2.如权利要求1所述的一种利用免疫荧光测定古代羊毛织品的检测方法，其特征在于，所述pH7.4的PBS缓冲液配制方法如下：称取KCl0.2g，KH₂PO₄0.27g，NaCl8.0g，Na₂HPO₄1.42g，用800mL蒸馏水溶解并定容至1000mL，调节pH至7.4。

3.如权利要求1所述的一种利用免疫荧光测定古代羊毛织品的检测方法，其特征在于，步骤C）中所述缓冲甘油的配制方法如下：称取Na₂CO₃0.15g，NaHCO₃0.29g，用800mL蒸馏水溶解并定容至1000mL，调节pH至9.6；将pH9.6的PBS缓冲液和丙三醇按照体积比1:1混合。
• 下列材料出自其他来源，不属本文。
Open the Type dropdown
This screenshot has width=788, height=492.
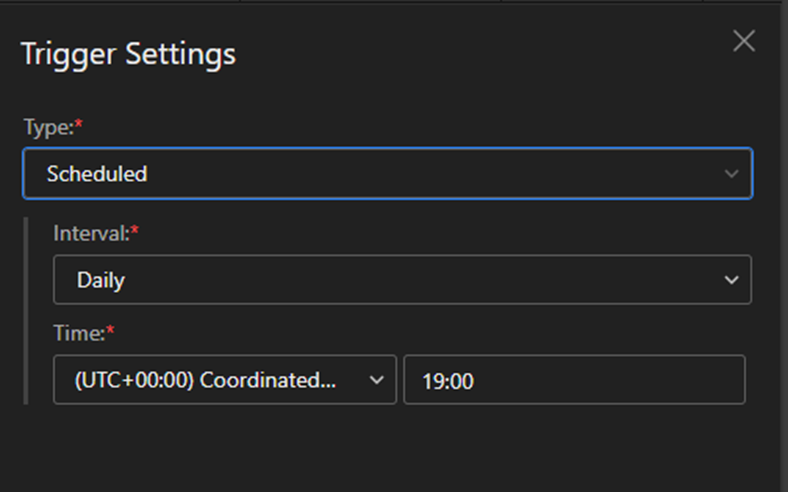[x=387, y=174]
4.如权利要求1所述的一种利用免疫荧光测定古代羊毛织品的检测方法，其特征在于，所述兔抗羊毛角蛋白抗体稀释液的制备方法为：用质量浓度为1%的牛血清白蛋白溶液将初始浓度为1mg/mL的兔抗羊毛角蛋白抗体稀释10-200倍。

5.如权利要求1所述的一种利用免疫荧光测定古代羊毛织品的检测方法，其特征在于，所述绿色荧光素标记山羊抗兔IgG（H+L）抗体稀释液的制备方法如下：用质量浓度为1%的牛血清白蛋白溶液将绿色荧光素标记山羊抗兔IgG（H+L）抗体溶液稀释50-500倍。

6.如权利要求5所述的一种利用免疫荧光测定古代羊毛织品的检测方法，其特征在于，绿色荧光素山羊抗兔IgG（H+L）抗体溶液的制备方法如下：向每2.5-3.5mLpH为5.5的PBS缓冲液中依次加入0.14-0.16mg的绿色荧光微球、2.6-2.8μL的现配的浓度为4-6mg/mL的1-(3-二甲氨基丙基)-3-乙基碳二亚胺溶液和8-12μL的浓度为1mg/mL的山羊抗兔IgG（H+L）抗体溶液，得到混合液，将所述混合液在室温下搅拌1.5-2.5h，用1wt%的牛血清蛋白溶液封闭25-35min后在8000-10000r/min、4℃条件下离心处理8-12min，移除上清液，将沉淀加入到体积为山羊抗兔IgG（H+L）抗体溶液1倍pH为5.5的PBS缓冲液中复溶、混匀，制得绿色荧光素标记山羊抗兔IgG（H+L）抗体溶液。